**STORED DATA**
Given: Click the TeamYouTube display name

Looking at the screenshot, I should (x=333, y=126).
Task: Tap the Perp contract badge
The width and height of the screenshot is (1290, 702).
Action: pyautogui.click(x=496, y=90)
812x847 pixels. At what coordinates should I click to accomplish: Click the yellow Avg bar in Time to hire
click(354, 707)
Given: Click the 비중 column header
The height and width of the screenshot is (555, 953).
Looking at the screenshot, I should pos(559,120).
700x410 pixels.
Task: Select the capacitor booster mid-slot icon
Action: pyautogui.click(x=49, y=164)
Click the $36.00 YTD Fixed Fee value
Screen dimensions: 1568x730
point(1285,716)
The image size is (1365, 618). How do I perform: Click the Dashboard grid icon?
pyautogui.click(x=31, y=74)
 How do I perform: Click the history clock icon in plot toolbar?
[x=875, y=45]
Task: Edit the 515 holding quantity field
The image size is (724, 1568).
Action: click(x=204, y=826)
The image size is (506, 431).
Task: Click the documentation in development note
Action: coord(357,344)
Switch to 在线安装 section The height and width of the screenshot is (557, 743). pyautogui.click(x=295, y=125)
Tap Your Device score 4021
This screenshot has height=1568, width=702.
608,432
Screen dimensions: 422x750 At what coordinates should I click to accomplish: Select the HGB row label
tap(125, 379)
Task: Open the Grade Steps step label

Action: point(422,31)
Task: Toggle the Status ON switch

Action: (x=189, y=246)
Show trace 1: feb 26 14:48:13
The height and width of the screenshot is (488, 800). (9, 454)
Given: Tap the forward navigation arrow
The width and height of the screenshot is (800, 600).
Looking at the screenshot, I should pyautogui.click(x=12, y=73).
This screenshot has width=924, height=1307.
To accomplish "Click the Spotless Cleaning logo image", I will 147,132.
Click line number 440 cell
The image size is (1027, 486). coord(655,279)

**ACTIVITY**
Copy out each record above exactly, leaving nothing out.

**PROBLEM SOLUTION**
Given: Click the TeamYouTube display name

Looking at the screenshot, I should (x=333, y=126).
Task: Tap the Perp contract badge
The width and height of the screenshot is (1290, 702).
Action: pyautogui.click(x=496, y=90)
812x847 pixels. At what coordinates should I click to accomplish: Click the yellow Avg bar in Time to hire
click(354, 707)
Given: Click the 비중 column header
The height and width of the screenshot is (555, 953).
Looking at the screenshot, I should pos(559,120).
700x410 pixels.
Task: Select the capacitor booster mid-slot icon
Action: pyautogui.click(x=49, y=164)
Click the $36.00 YTD Fixed Fee value
Screen dimensions: 1568x730
point(1285,716)
The image size is (1365, 618). How do I perform: Click the Dashboard grid icon?
pyautogui.click(x=31, y=74)
 How do I perform: Click the history clock icon in plot toolbar?
[x=875, y=45]
Task: Edit the 515 holding quantity field
The image size is (724, 1568).
Action: click(x=204, y=826)
The image size is (506, 431).
Task: Click the documentation in development note
Action: coord(357,344)
Switch to 在线安装 section The height and width of the screenshot is (557, 743). pyautogui.click(x=295, y=125)
Tap Your Device score 4021
This screenshot has height=1568, width=702.
608,432
Screen dimensions: 422x750 At what coordinates should I click to accomplish: Select the HGB row label
tap(125, 379)
Task: Open the Grade Steps step label

Action: point(422,31)
Task: Toggle the Status ON switch

Action: (x=189, y=246)
Show trace 1: feb 26 14:48:13
The height and width of the screenshot is (488, 800). (9, 454)
Given: Tap the forward navigation arrow
The width and height of the screenshot is (800, 600).
Looking at the screenshot, I should pyautogui.click(x=12, y=73).
This screenshot has width=924, height=1307.
To accomplish "Click the Spotless Cleaning logo image", I will 147,132.
Click line number 440 cell
The image size is (1027, 486). coord(655,279)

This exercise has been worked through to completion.